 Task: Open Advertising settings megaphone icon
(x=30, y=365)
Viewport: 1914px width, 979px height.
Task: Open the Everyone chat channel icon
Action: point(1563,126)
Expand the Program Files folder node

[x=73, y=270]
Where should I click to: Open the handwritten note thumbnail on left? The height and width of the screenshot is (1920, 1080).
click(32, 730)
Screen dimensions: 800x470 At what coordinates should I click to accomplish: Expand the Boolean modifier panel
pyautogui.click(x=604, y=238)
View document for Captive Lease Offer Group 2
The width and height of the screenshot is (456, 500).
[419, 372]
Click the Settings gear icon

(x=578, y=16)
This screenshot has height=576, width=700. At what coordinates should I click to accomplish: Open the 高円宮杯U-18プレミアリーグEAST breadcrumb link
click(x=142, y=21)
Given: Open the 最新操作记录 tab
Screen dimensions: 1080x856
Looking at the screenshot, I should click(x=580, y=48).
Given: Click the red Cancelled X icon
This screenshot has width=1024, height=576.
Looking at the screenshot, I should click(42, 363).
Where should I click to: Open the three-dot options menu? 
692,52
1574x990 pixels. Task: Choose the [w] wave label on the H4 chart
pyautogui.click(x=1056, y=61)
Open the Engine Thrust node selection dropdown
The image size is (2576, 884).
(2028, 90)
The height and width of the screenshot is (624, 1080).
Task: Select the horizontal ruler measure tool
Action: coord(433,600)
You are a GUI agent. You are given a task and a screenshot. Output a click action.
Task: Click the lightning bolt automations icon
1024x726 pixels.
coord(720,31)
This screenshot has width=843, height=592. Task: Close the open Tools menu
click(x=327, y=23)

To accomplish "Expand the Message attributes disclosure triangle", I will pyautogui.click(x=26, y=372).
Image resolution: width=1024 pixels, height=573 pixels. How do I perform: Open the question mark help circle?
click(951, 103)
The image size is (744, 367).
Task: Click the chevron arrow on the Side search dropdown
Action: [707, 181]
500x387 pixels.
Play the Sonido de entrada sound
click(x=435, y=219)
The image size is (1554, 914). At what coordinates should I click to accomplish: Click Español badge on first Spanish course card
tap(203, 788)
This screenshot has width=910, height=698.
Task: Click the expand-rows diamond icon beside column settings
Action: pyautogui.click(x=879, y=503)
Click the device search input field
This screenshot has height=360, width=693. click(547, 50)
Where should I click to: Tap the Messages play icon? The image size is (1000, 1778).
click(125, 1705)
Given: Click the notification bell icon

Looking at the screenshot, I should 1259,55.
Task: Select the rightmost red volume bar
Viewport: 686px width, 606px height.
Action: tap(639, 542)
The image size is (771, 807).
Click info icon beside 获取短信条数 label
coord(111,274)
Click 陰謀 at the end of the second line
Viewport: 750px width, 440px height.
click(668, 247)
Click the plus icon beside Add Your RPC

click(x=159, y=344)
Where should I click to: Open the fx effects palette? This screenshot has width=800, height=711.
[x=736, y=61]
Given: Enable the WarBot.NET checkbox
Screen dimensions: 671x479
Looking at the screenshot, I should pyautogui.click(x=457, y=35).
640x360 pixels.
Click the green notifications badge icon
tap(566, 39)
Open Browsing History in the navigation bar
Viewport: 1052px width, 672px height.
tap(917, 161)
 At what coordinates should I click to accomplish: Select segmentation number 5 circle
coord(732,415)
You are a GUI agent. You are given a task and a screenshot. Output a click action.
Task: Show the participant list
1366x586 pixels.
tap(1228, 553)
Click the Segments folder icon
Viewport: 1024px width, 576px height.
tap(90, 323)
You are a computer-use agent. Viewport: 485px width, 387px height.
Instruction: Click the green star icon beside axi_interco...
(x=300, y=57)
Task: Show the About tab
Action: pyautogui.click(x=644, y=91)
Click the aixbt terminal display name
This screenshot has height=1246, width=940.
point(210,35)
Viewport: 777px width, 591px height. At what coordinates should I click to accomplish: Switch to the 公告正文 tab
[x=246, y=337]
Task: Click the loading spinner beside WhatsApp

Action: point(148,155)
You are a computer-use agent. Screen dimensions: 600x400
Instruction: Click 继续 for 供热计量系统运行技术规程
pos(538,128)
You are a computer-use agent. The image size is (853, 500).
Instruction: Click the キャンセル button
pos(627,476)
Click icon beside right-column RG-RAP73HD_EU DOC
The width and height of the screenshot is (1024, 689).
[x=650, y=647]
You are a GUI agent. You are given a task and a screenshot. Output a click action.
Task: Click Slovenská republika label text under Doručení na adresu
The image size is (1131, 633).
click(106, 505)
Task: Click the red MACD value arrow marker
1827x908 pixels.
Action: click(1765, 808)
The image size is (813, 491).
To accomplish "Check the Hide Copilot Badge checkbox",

*TASK DESCRIPTION*
From the data above, copy each line with the string "computer" in it.

*ANSWER SPACE*
You are a computer-use agent. Viewport: 485px width, 387px height.
You are a computer-use agent. Screen dimensions: 600x400
You are a computer-use agent. The image size is (853, 500).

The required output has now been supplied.